_Given task A:_ Turn the lines of the listing from the line with "You are a computer-use" up to and including the line with "point(27,119)" into a Markdown table with the columns No. and Entry, skipping blank lines. Leave the pictures out of the table.

_Reading passage:_
START

Archives for December 2002

PEACE.

I would like to wish all Languagehat readers a happy new year; may 2003 be a year of peace for each of us individually and for the world at large.

I do not want the peace which passeth understanding, I want the understanding which bringeth peace.
—Helen Keller

TRADUCING TOLKIEN.

I saw The Two Towers yesterday and enjoyed it a lot—partly because the theater kept the sound down to a level where I didn’t have to keep my hands over my ears for half the move; theater owners please take note! (Best Languagehat line: “It takes a long time to say anything in Old Entish.”) However, I had not read the books in decades, so discrepancies were lost on me aside from a little uneasiness around the edges. Now that I’ve read Naomi’s detailed demolishing in Baraita, I like the movie less in retrospect. Renee has a more narrowly focused attack in Glosses.net. Tolkien fans will want to read both.

MEMORIZING POETRY.

Yesterday’s NY Times had a good op-ed piece, A Lost Eloquence, by Carol Muske-Dukes on the value of memorizing poetry, which I heartily endorse. The opening is a little silly, but here’s the heart of the essay:

Years ago, when I taught in the graduate program in writing at Columbia, the late Russian poet Joseph Brodsky was also on the faculty. Brodsky famously infuriated the students in his workshop on the first day of class, when he would announce that each student would be expected to memorize several poems (some lengthy) and recite them aloud. The students — even if they had known that Brodsky had learned English in dissenter’s exile in Russia by putting to heart the poems of Auden, among others — were outraged at first.

END

_Record excerpts:_
START

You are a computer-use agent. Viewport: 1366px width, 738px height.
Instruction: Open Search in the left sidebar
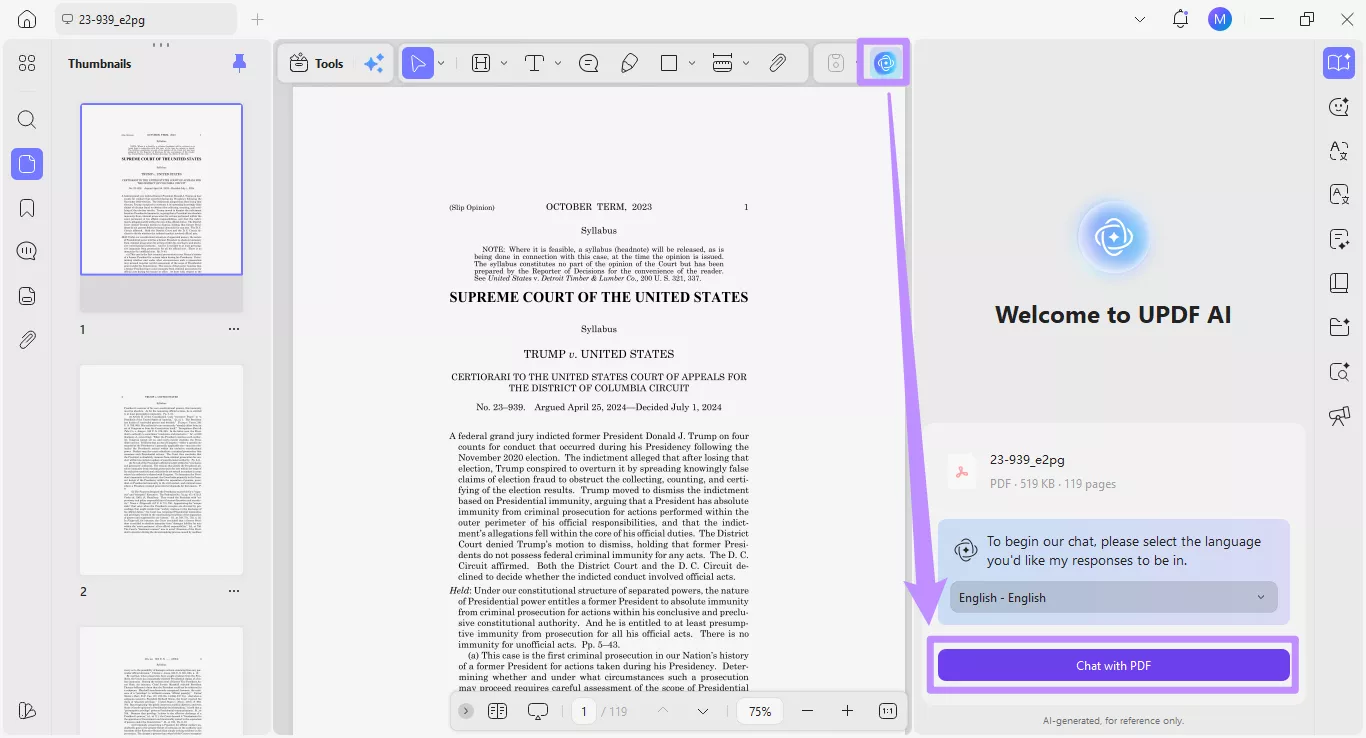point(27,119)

END
START

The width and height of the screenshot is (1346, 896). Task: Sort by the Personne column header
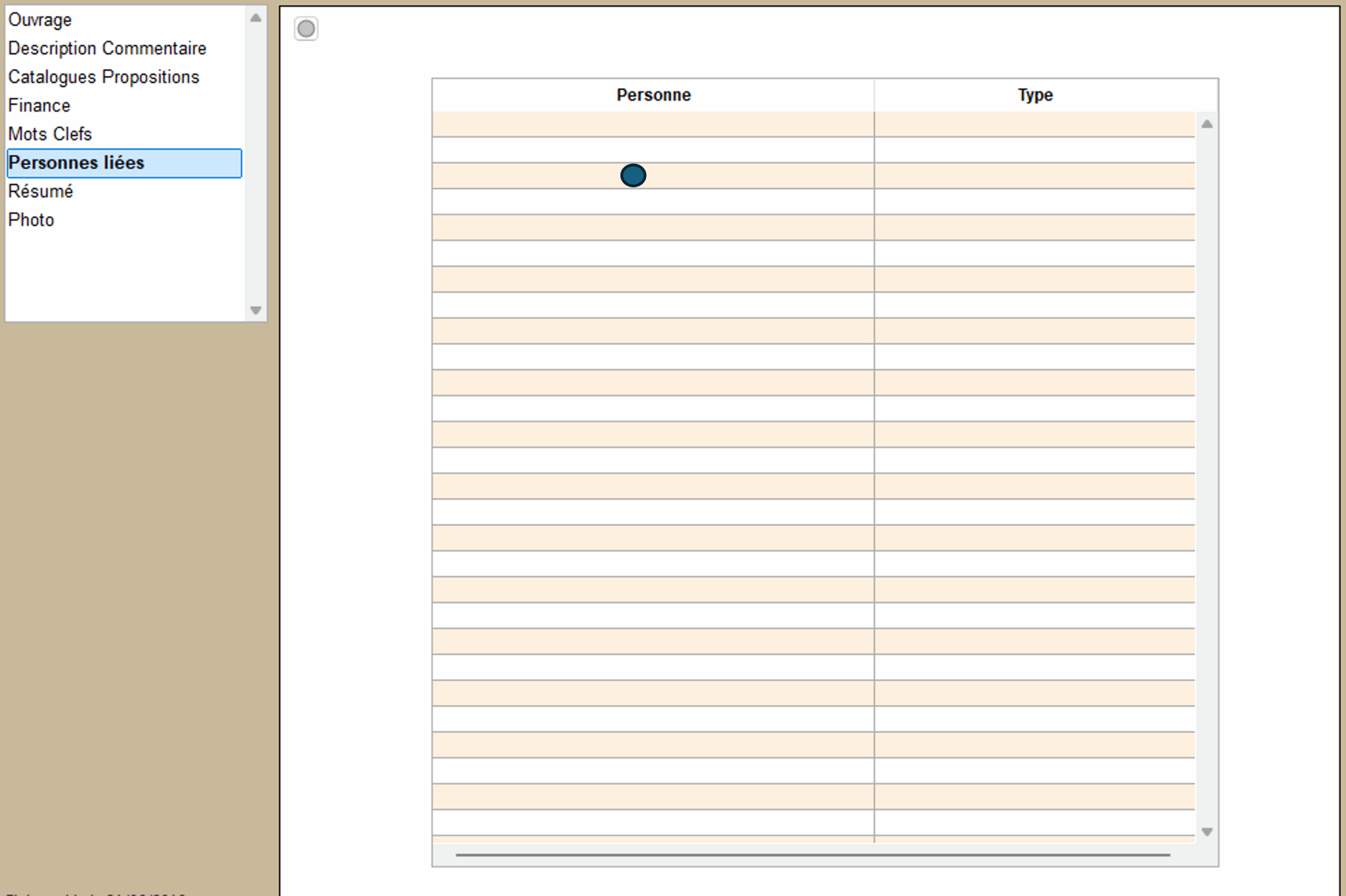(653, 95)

END

_Given task B:_
Answer these questions from the Languagehat archive page.
(i) Which year does the writer hope will be a year of peace?
(ii) Which film did the writer see?
(iii) Who wrote the op-ed piece "A Lost Eloquence"?

_Written solution A:_
| No. | Entry |
|---|---|
| 1 | You are a computer-use agent. Viewport: 1366px width, 738px height. |
| 2 | Instruction: Open Search in the left sidebar |
| 3 | point(27,119) |

_Written solution B:_
(i) 2003
(ii) The Two Towers
(iii) Carol Muske-Dukes